[Directions for this task] Copy the text of the entries that follow word for word, leaving out the pictures.

======== Data supplied

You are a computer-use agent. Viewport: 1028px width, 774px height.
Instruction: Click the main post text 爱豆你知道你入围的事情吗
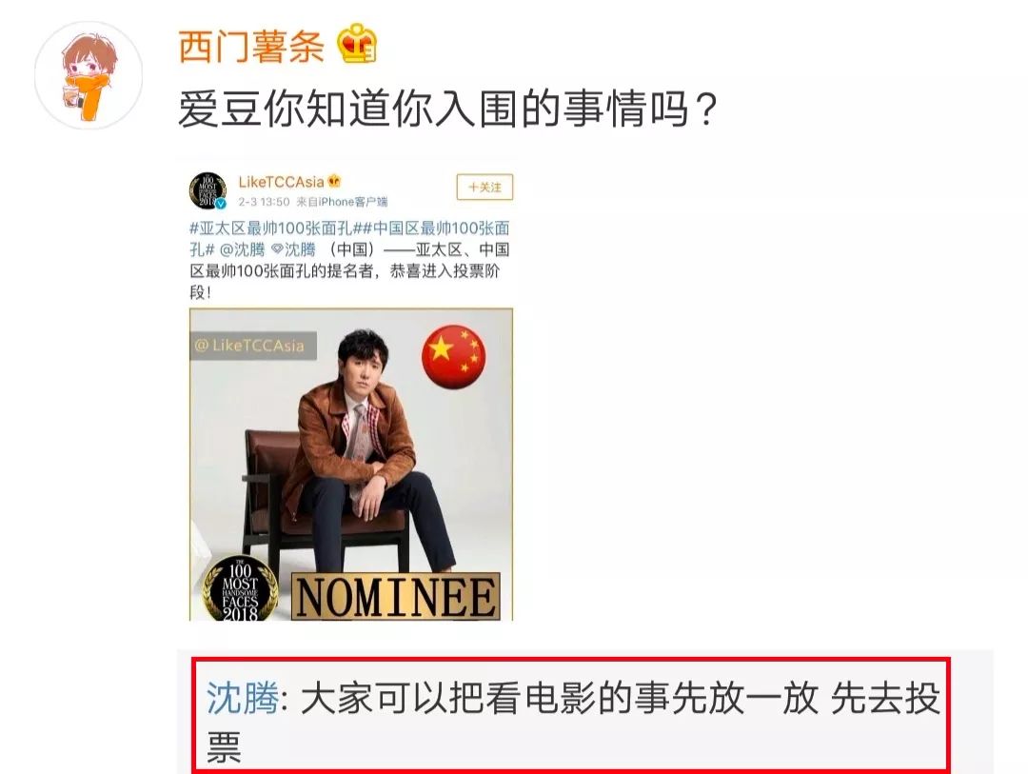[448, 109]
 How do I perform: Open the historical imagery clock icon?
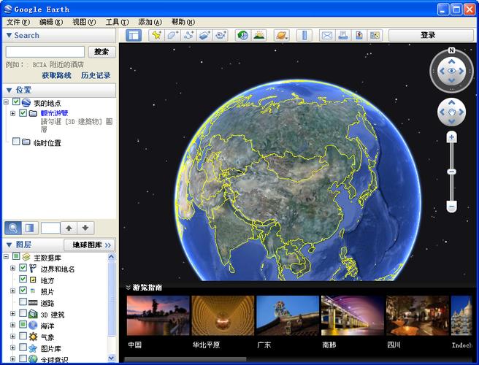coord(242,35)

================

[Reply]
You are a computer-use agent. Viewport: 1028px width, 774px height.
Instruction: Click the main post text 爱豆你知道你入围的事情吗
[448, 109]
 How do I perform: Open the historical imagery clock icon?
coord(242,35)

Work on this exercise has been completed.